How An Association Health Plan Works
AHP’s are essentially group health plans available to an organized group of employers who have formed a single association group. This enables small companies to be pooled together under a single AHP as a single large group; improving everyone’s cost of insurance and plan stability. Access to these associations was more limited prior to a recent executive order by the Department of Labor.
New Regulations Regarding Association Health Plans
A new rule regarding AHPs was handed down by executive order on June 21st. So what does this executive order do, exactly? In short, it makes it easier for small businesses to form associations for the purpose of obtaining health insurance. Prior to this 2018 ruling only businesses in the same industry were allowed to form an association and only if it wasn’t specifically being formed for the purpose of establishing an AHP. In other words, there had to be other common objectives for the association besides health insurance. Now, not only will common geographic area enable businesses to form associations and obtain AHP’s but the new regulation also allows sole-proprietors to join in. The rule kicks into effect on September 1st, 2018.
For a more in-depth look at the ruling and who is now permitted to join an AHP, you can view the official guidelines. This new ruling doesn't bring about a major change in functionality, but it could have a large impact on how smaller organizations offer healthcare to their employees going forward.

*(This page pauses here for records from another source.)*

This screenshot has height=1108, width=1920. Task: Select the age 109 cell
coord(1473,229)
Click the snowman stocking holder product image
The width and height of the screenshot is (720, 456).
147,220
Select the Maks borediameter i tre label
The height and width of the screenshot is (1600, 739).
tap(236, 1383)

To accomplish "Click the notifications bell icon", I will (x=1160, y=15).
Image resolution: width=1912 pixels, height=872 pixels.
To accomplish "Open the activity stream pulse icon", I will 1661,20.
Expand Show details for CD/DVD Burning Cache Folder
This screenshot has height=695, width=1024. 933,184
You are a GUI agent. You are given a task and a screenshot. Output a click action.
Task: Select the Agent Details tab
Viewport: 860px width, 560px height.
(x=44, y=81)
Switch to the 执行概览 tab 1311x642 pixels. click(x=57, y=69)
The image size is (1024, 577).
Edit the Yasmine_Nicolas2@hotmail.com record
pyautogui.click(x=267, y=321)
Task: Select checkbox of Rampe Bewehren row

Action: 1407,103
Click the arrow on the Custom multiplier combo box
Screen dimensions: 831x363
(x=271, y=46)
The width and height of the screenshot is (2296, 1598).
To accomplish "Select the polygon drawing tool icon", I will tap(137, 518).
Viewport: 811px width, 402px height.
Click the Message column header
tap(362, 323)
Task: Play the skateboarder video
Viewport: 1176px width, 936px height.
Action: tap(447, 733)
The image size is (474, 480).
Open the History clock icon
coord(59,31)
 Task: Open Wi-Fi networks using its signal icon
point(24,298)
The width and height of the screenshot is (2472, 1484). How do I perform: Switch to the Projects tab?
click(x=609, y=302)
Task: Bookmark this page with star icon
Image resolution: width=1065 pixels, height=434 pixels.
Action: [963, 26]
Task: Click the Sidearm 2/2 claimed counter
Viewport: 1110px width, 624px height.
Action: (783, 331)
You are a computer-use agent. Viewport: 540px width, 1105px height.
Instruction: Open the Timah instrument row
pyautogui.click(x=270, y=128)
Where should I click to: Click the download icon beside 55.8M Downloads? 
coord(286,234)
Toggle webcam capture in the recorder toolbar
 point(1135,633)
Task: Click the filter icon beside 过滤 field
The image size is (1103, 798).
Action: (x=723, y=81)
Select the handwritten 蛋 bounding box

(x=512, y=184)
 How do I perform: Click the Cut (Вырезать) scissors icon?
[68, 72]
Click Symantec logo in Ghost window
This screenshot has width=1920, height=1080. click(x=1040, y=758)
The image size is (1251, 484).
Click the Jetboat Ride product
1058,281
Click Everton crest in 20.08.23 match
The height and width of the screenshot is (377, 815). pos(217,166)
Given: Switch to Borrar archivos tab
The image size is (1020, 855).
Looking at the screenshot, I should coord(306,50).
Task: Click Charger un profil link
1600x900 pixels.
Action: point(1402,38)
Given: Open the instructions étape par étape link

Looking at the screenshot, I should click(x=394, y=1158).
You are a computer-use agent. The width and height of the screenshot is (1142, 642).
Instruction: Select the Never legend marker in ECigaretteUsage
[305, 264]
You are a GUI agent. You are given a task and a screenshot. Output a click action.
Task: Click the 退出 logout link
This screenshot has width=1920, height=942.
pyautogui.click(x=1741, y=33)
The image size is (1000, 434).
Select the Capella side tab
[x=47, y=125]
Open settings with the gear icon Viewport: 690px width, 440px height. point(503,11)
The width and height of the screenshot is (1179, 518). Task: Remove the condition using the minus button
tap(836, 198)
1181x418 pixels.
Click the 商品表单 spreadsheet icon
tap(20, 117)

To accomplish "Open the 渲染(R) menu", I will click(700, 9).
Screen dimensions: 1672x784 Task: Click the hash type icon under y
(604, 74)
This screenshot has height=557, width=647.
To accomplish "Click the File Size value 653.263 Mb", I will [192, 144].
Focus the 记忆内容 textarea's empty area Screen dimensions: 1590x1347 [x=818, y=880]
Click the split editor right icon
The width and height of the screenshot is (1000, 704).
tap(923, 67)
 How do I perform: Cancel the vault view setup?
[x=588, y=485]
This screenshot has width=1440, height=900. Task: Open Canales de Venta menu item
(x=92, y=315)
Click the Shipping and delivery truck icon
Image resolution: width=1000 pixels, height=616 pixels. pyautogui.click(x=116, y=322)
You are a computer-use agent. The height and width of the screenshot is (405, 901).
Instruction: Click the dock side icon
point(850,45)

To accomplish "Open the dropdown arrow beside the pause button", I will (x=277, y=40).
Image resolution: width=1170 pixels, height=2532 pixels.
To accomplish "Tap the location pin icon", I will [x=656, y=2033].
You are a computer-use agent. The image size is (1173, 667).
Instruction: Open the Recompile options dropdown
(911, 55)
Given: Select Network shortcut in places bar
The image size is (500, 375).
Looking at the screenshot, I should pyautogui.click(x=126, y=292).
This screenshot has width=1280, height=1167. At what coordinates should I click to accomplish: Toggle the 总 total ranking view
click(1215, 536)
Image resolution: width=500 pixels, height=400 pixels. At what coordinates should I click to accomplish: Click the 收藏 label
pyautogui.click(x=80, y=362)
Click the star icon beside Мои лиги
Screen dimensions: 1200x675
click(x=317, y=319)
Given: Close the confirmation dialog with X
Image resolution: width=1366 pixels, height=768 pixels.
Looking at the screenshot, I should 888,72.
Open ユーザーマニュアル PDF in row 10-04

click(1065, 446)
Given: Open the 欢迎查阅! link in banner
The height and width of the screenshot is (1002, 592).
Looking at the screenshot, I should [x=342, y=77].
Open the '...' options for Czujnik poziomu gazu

Why This Ruling Is Important
As mentioned above, these association health plans allow a smaller business to pool it’s risk with other similar groups in order to benefit from large group pricing. But, an even more valuable outcome is that it has the potential to enable small employer groups to be able to embrace alternative methods for funding their employees’ health programs; methods which previously have only been offered to larger organizations. Small employers have thus far been confined to only using fully insured health plans, which means the insurance carrier, broker, and even some healthcare providers have been experiencing a large and lucrative profit margin off of the employer’s paid premiums. These centers of profit increase the amount the employer has to pay for his employees’ coverage and drive up his expense each and every year.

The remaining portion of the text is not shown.